Maskiot in the Jordan Valley
Maskiot in the Jordan ValleyIsrael News Photo

In what a Jordan Valley official said is a “rare coincidence,” an announcement was made on Sunday to expand a tiny Jordan Valley community at virtually the same time the Prime Minister was to meet with American leaders.

Last year, the expansion plans were announced by Defense Minister Ehud Barak, angering then-U.S. Secretary of State Condoleezza Rice, who arrived the same day for talks.

Now, nearly 11 months later, the Jordan Valley Regional Council published a tender for the construction of the approved 20 new housing units the same day that Prime Minister Binyamin Netanyahu landed in Washington for crucial talks with U.S. President Barack Obama. Senior officials, including Vice President Joe Biden, have specifically demanded that Israel stop all building for Jews in Judea and Samaria.

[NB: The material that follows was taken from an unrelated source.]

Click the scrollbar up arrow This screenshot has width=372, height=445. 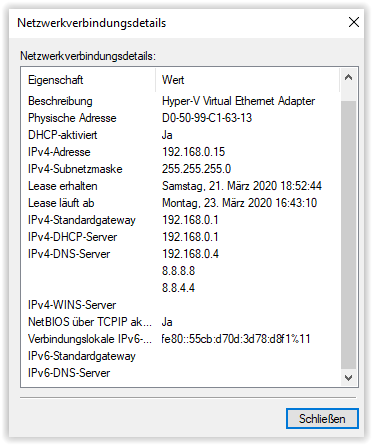pos(348,78)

The homes are for Maskiot, a former army outpost that now houses eight families who were expelled from the Shirat HaYam community in Gush Katif nearly four years ago. Yossi Hazut, administrator of Maskiot and one of the families expelled from Shirat HaYam, told Israel National News that there is enough demand to fill the houses within a year.

Shirat HaYam families have been bounced around to and from at least four communities in search of a permanent home since the abandonment of Gush Katif, Hazut added.

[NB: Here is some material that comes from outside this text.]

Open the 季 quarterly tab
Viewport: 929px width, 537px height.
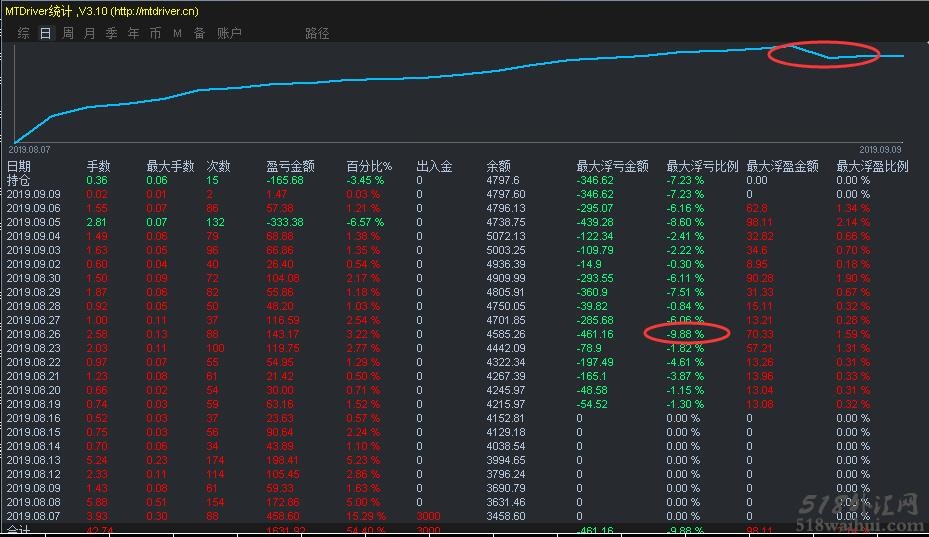[x=111, y=33]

He added that seven families do not want to wait for the promised new houses and are anxious to move to the community this summer if small temporary pre-fabricated homes can be moved into the area. All such homes that move across the checkpoints along the separation-security barrier must be authorized by Defense Minister Ehud Barak.

Last July, he announced the approval of the construction of the homes a year after Amir Peretz, his predecessor as minister and as Labor party chairman, reversed his own decision and froze building plans. Peretz was acting in accordance with demands from then-U.S. Secretary of State Condoleezza Rice, who arrived in Israel the same time that building plans were announced.

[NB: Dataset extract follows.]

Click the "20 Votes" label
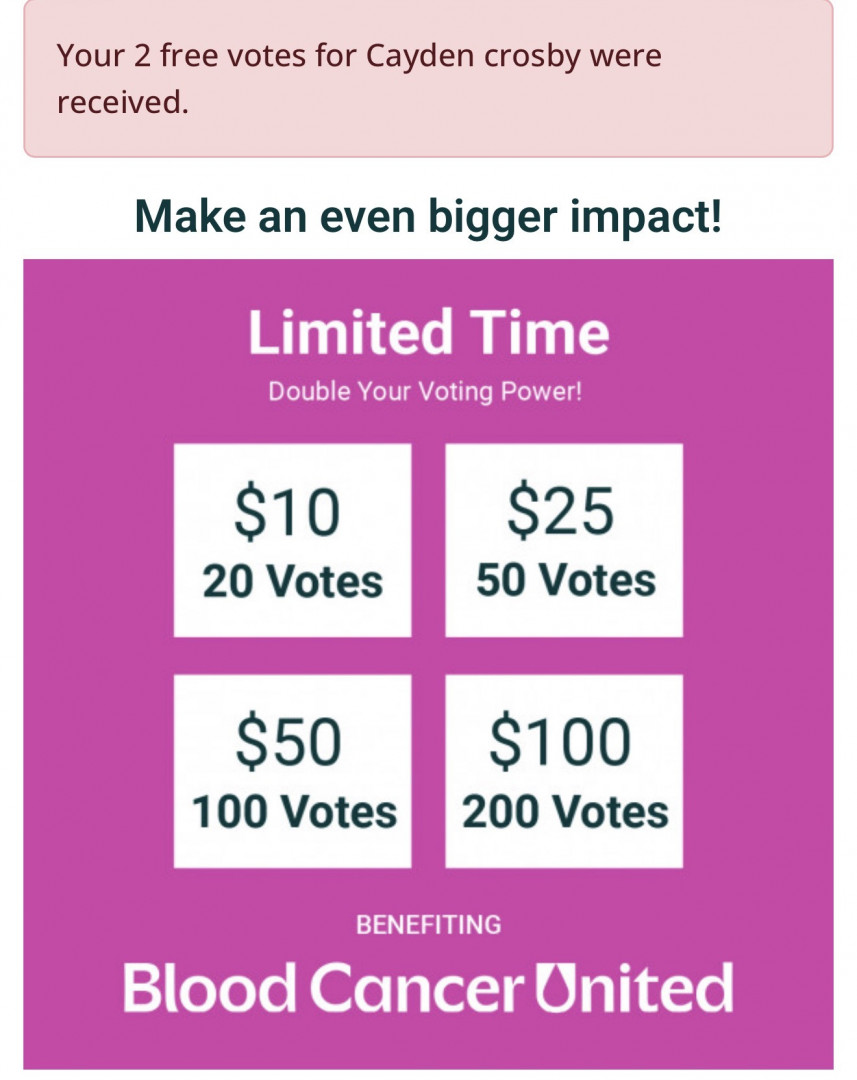 click(292, 581)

Both coincidences provided ammunition then and now for dovish Jewish parties and Palestinian Authority officials to attack the Israeli governments for acting in bad faith. Peace Now leader Yariv Oppenheimer, who failed in his bid to win a Knesset seat in the Labor party in the recent election, charge that the coincidence of the tender and the Prime Minister’s visit is "an indication of the government's plan to expand isolated settlements.

Kadima party MK Yochanan Plesner said that the “foolish” decision "would deteriorate Israel's relations with the U.S.”

Jordan Valley officials have maintained that Maskiot is not a new town because it has been an army post since 1982, with a pre-army military academy now operating there. The Defense Ministry’s planning and construction committee explained at the time that the approval was a bureaucratic decision for the “expansion of an existing settlement.”

The remote area even came under the eye of the United Nations last year, when Secretary-General Ban Ki-moon stated he was “deeply concerned” over expansion plans.